この気持ちは、気付かれない。




「ところで、なんでフランス?」

「…母さんが、フランス人だったの。」

「へ?」


今まで話したことは、なかった。
母親がすでに亡くなっていること以外、なにも聞かれなかったからなにも言ってないのだ。


「じゃあハーフ?」

「ううん、クォーター」

「…知らなかった」


彼はどおりで綺麗な顔してるわけだ、と一人納得したように呟いた。それに返事をすることはない。


「フランス語とか喋れんの?」

「…話しかけられれば、ね。自分一人では喋れないよ。」


兄貴がふざけてフランス語で話しかけてくるからそれに返すことはできる。日常会話とも言えないような、ふざけた言葉ばかりだ。


「英語は?皐月、めっちゃ英語の成績良かったよな?」

「…そんなこと覚えてるの?」


自分でもあんまり覚えていないのに。それに、英語ができるなんて話もしたことないはず…。

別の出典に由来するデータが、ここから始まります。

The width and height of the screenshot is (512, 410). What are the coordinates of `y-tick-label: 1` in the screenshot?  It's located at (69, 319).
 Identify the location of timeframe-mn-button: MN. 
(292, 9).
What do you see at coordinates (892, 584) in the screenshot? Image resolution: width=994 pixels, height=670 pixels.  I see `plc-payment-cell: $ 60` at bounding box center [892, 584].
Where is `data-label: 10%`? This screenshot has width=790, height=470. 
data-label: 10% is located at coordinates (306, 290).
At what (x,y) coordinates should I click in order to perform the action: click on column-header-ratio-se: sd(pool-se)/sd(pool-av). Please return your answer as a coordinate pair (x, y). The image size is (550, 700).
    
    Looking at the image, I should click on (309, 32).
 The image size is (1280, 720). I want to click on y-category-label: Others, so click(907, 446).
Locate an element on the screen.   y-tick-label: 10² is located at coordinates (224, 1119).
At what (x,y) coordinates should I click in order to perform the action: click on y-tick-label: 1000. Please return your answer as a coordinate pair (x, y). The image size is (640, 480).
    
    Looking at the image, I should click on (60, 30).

「や、だって順位表にもよく載ってたし。好きなやつのそーゆーのってやっぱ目につくじゃん」


何気なく言われた言葉にカッと顔が熱くなる。

こう、慣れてないからそういうことを言われるとやっぱり恥ずかしい。


うつむきながらちらっと山本くんを見ると、やっぱりこっちを見て笑っていた。くそ、笑われた…!


「英語もペラペラ?」

「…全然。」

「そーなん?」


話すのはあんまり得意じゃない。読み書きは教科書どおりに覚えただけだ。時間を裂けば誰でもできる。